/---
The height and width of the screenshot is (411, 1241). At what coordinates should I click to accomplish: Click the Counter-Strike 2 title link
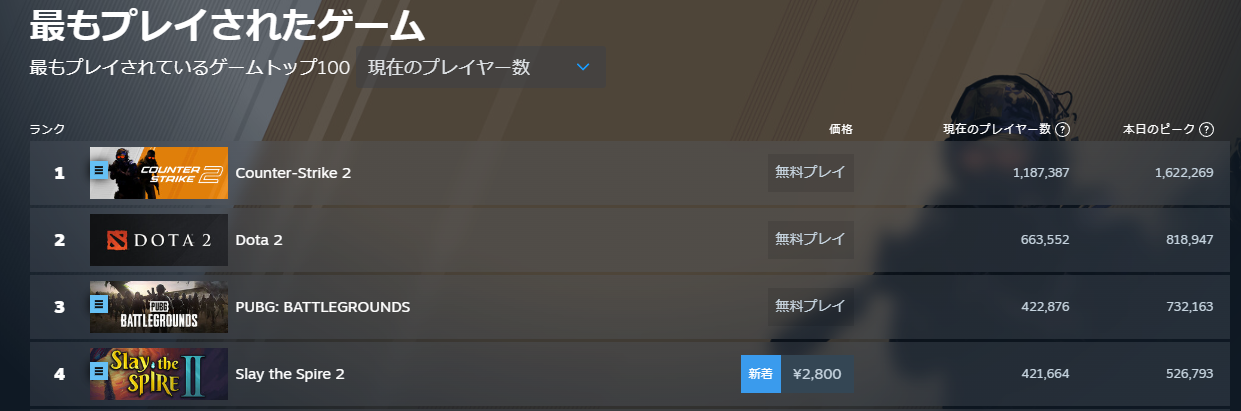point(293,173)
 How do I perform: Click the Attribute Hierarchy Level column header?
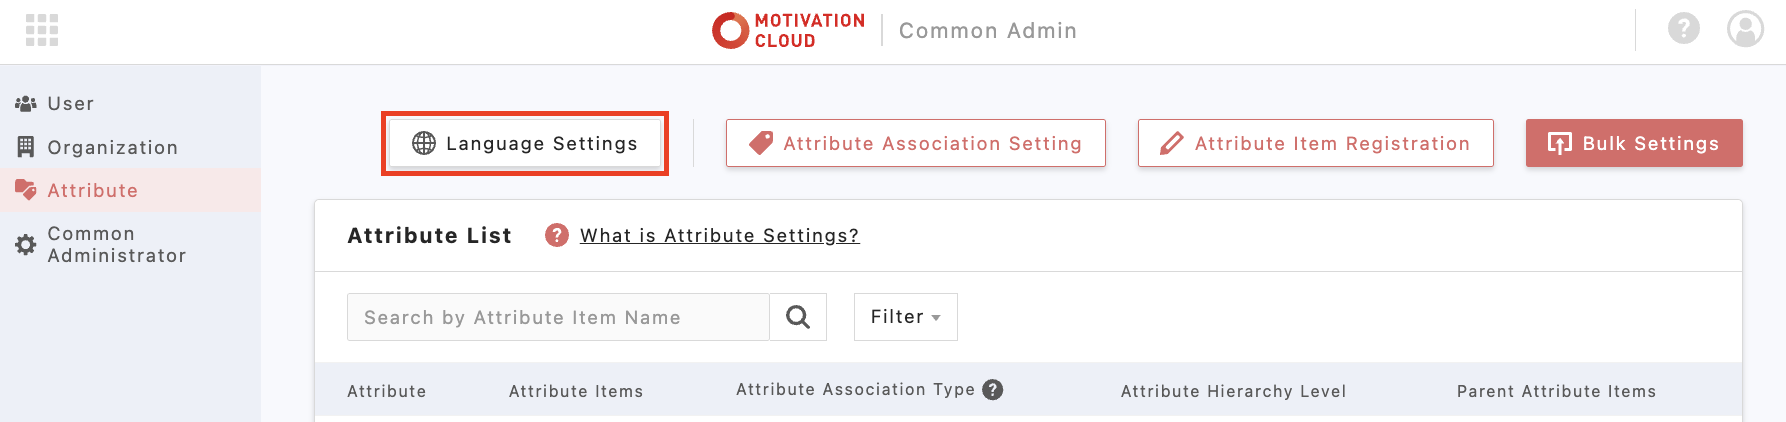(1233, 391)
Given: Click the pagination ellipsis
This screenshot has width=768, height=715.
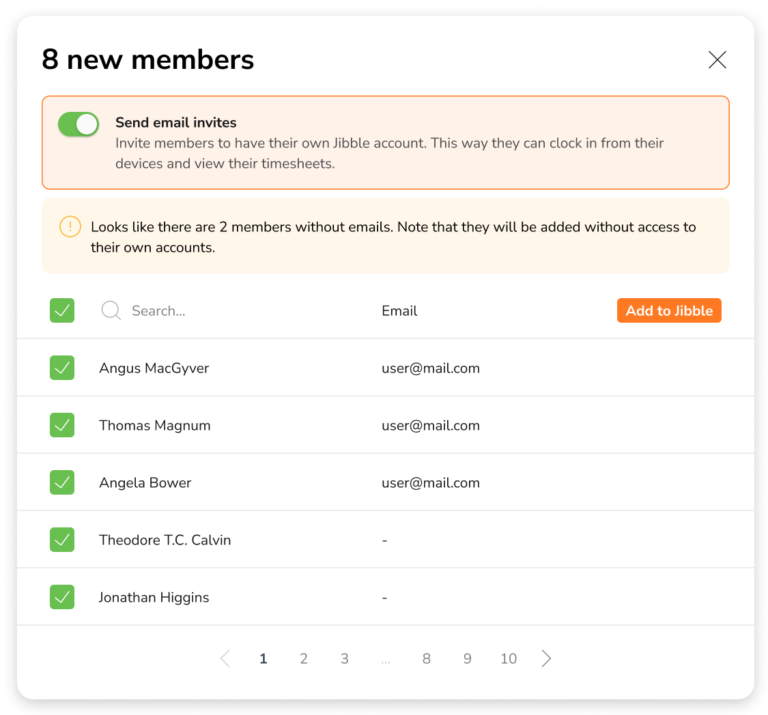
\---
- _Task item_
Where an entry includes a picture, drop it, and print the rest of the material word for word.

- _Written answer_
The height and width of the screenshot is (411, 1241). At what coordinates should I click to accomplish: Click the Counter-Strike 2 title link
point(293,173)
 How do I perform: Click the Attribute Hierarchy Level column header?
(1233, 391)
Given: Click the pagination ellipsis
This screenshot has width=768, height=715.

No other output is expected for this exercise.